Knowing how SQLCLR exception escalation works, I was concerned by the system assembly being UNSAFE. It is  running in its own appdomain. However, when I looked at the SQL Server log for the SQLCLR message, another seemingly unrelated message attracted my attention:

Using xpstar.dll version 2007.100.1049 to execute extended stored procedure xp_instance_regread…

SQL Server internals have always included extended stored procedures to perform system functions. User-written extended stored procedures can cause problems if poorly written, but this one (xp_instance_regread) was written by the SQL Server team, its part of SQL Server itself. Hmmm…so is Microsoft.SqlServer.Types part of SQL Server. And .NET code has more built in safeguards than unmanaged code. And BOL has indicated since SQL Server 2005 betas:

"This feature (i.e. extended stored procedures) will be removed in a future version of Microsoft SQL Server. Avoid using this feature in new development work, and plan to modify applications that currently use this feature. Use CLR Integration instead."

So I guess its OK, they're taking their own advise. And this assembly has been tested with SQL Server for hardening, it doesn't produce the error message that cataloging, say, System.Runtime.Remoting, does.

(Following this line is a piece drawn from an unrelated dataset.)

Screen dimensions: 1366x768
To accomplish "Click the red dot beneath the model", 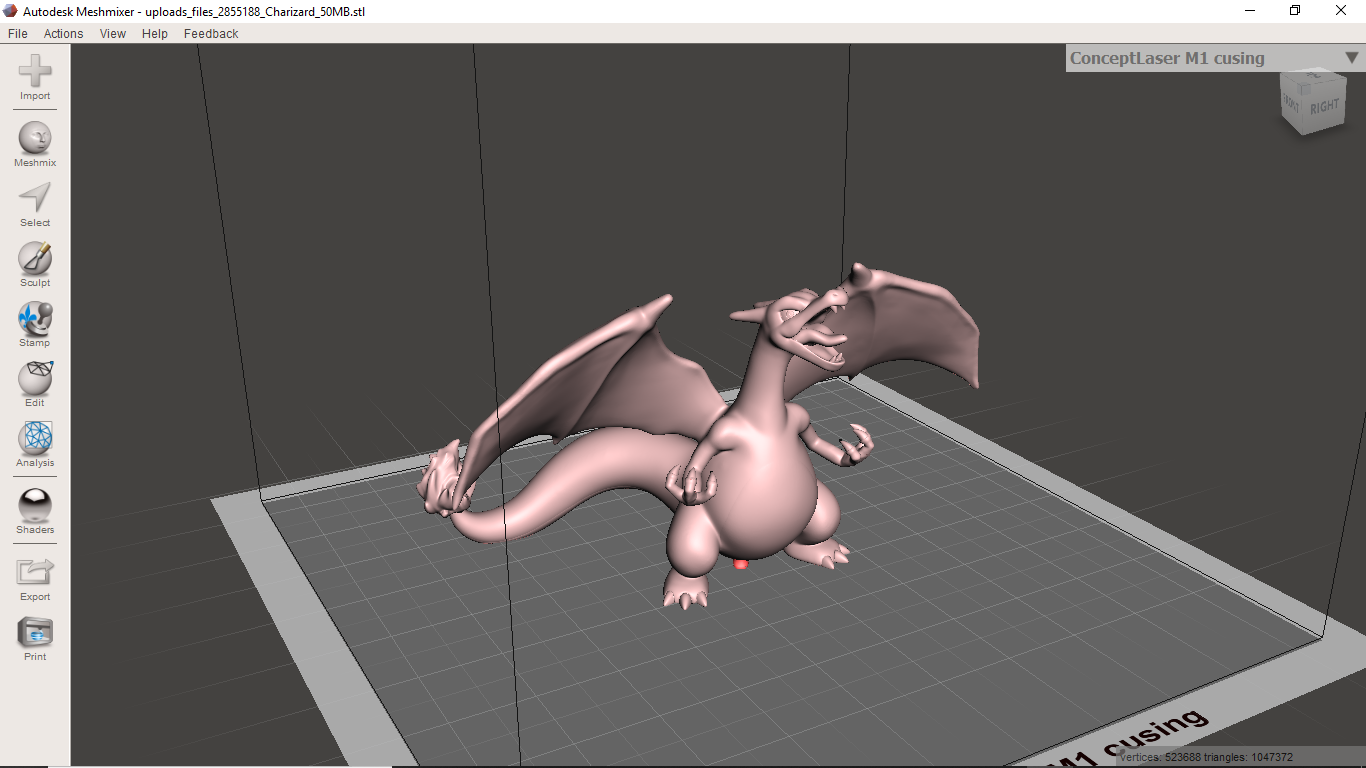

One final item. SQL Profiler does not load Microsoft.SqlServer.Types.dll just because I execute "select * from sys.assemblies", but profiler reports:

Assembly Load Failed for requested assembly system.enterpriseservices, version=2.0.0.0, culture=neutral, publickeytoken=b03f5f7f11d50a3a, processorarchitecture=x86 with Error code: 0x80070002

Perhaps there's a stray assembly dependency somewhere in CTP4. System.EnterpriseServices is not on the list of tested assemblies either, so it shouldn't load automatically.